Valerie strich zärtlich über den ledernen Einband, als Asha an die Tür pochte und ihr einen Besucher ankündigte.
»Wer ist es?«, fragte Valerie neugierig.
»Ein Herr!«, rief Asha ungerührt.
Wie der Blitz war Valerie bei der Tür und riss sie auf. »Welcher Herr?«
»Ich glaube, der Mann, dem du das Pferd abgeluchst hast. Jedenfalls sieht er genauso gut aus, wie du ihn mir geschildert hast«, erwiderte Asha mit sichtlichem Vergnügen an Valeries verblüfftem Gesicht.
»Ich will ihn nicht sehen!«, erklärte Valerie nach einem Augenblick des Schweigens.

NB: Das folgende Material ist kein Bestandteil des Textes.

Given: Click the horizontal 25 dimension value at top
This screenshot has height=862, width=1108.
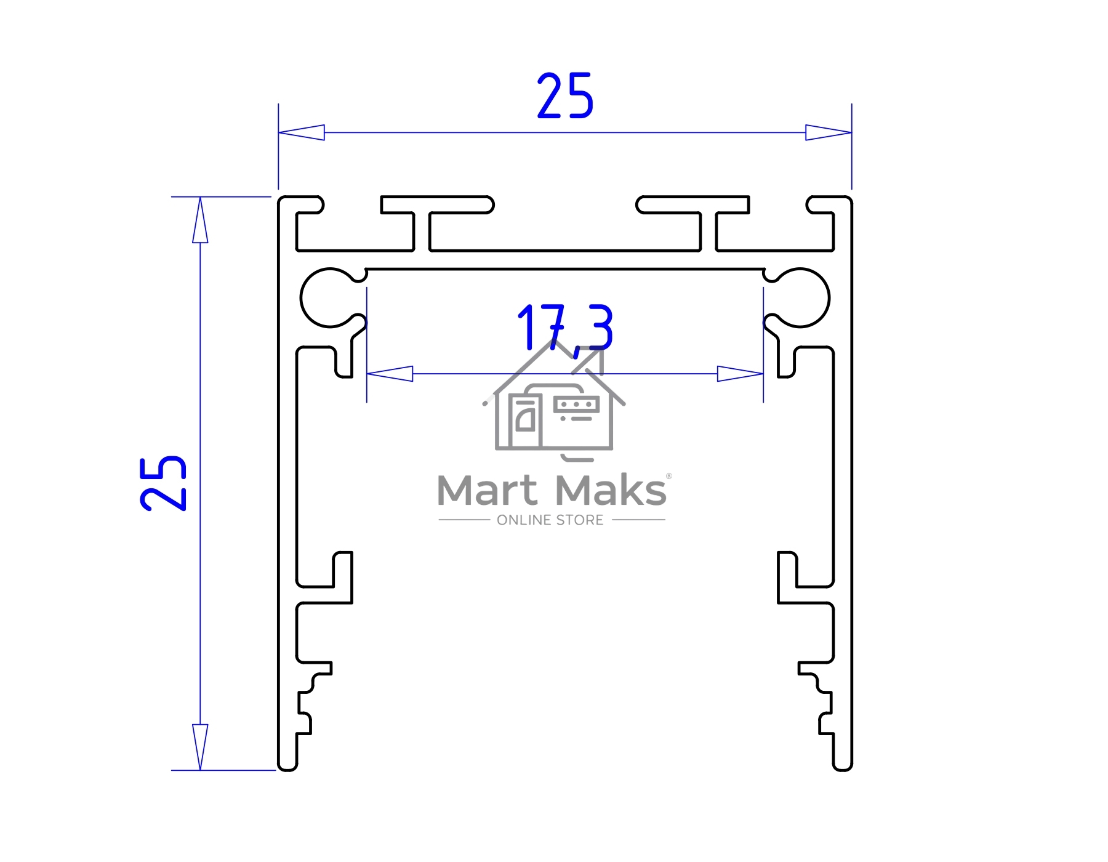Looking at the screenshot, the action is point(565,95).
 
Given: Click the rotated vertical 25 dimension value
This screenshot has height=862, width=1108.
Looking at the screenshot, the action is point(163,483).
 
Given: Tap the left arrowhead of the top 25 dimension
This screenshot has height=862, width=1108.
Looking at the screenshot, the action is point(302,132).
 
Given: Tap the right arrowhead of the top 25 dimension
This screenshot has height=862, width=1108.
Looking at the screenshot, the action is point(829,132).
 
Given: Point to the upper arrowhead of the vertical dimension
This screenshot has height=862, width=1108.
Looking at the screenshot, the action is point(200,220).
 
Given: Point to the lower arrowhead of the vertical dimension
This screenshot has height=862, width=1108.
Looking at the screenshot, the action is point(200,747).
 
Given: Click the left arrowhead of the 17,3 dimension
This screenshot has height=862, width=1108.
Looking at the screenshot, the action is point(390,374).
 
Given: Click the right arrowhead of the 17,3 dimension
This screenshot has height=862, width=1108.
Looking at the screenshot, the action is point(741,374).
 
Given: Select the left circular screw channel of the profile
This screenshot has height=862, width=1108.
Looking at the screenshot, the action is point(330,298).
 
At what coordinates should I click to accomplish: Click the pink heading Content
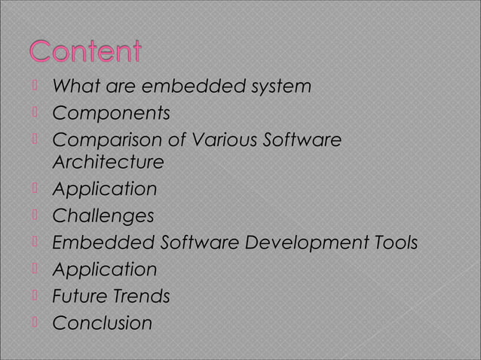pos(86,54)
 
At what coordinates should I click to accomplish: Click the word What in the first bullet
pos(72,87)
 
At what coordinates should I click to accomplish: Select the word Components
pos(111,114)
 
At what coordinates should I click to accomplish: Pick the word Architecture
pos(108,163)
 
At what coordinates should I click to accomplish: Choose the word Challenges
pos(103,216)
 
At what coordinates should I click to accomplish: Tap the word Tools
pos(394,243)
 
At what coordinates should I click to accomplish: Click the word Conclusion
pos(102,324)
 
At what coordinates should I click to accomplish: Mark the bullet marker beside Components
pos(35,114)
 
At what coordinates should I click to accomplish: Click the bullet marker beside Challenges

»Aber er sitzt schon im Salon und wartet auf dich!«
»Dann gehe runter und teile ihm mit, dass ich ausgeritten bin!«
Asha verzog den Mund zu einem Grinsen. »Das wird er mir schwerlich abnehmen. Er war nämlich erst im Stall bei Black Beauty und hat den Gaul begrüßt. Und nun unterhält er sich mit deiner Großmutter. Du willst wirklich …?«
»Wie bitte? Großmutter spricht mit ihm?«, unterbrach Valerie sie ungeduldig.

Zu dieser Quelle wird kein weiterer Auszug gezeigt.